It was as insistent, sometimes, as a telephone ringing. A persistent “come…come…come..” that I couldn’t quite ignore. Walking by the stairs leading up to my school’s chapel, I would often feel that pull.
I was a student in a Catholic girls’ academy taught by semi-cloistered nuns. I found, there, just enough quiet to allow the Lord’s gentle “voice” to make its way through. …Come to the chapel…. Come make a visit to Me…. give Me a few minutes of your time… These were not words, but a gentle sense of invitation. I never heard a “voice,” only the secret nudging that seemed (always) to be there.

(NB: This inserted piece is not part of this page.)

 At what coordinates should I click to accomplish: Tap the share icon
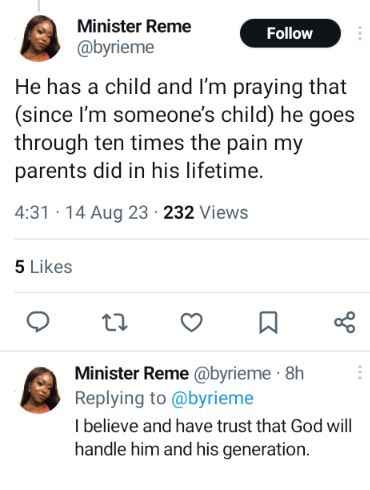tap(345, 322)
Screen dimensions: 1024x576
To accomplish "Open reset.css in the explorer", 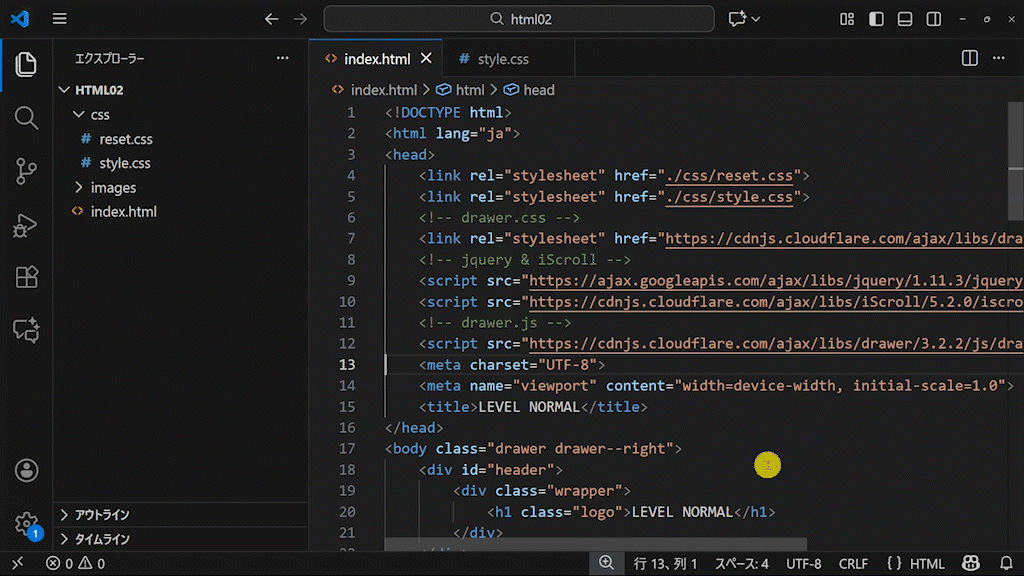I will pyautogui.click(x=125, y=139).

Sometimes I wondered where this call could be leading. Everyone I’d known who’d mentioned having “a call” was either in a convent or serving as a priest. That didn’t seem to fit with what I envisioned for my life. Marriage, children, perhaps a career in the arts … these were my dreams. Were they God’s dreams for me? I don't remember stopping to ask. One day I WAS stopped, however, and told about another kind of dream …
My Speech teacher pulled me aside after class. Smiling (knowingly?), she said: “I had a little dream about you last night. I dreamed you joined our order here.”
Many years later, Sister and I talked about that day. She remarked: “Nancy, I find it interesting that I didn’t say I dreamed you became a nun. I said I dreamed you joined our order.” I had never entered a convent. I’d married and had children. Yet, as Sister said these words, I knew she was recognizing my specific answer to God’s call. Mine was a vocation to marriage and motherhood. Intertwined with that was (and is) my life as a cloistered heart.
Mine is the call of every Christian. To give my life to Christ, minute by minute. To keep making the choice, circumstance by circumstance, to live as He wants. To find ways to be with Him, even in the midst of a busy life.
…Come… visit Me…. Come… give your life to Me…. Come…spend a few minutes with Me….
May He give us the grace to answer His call.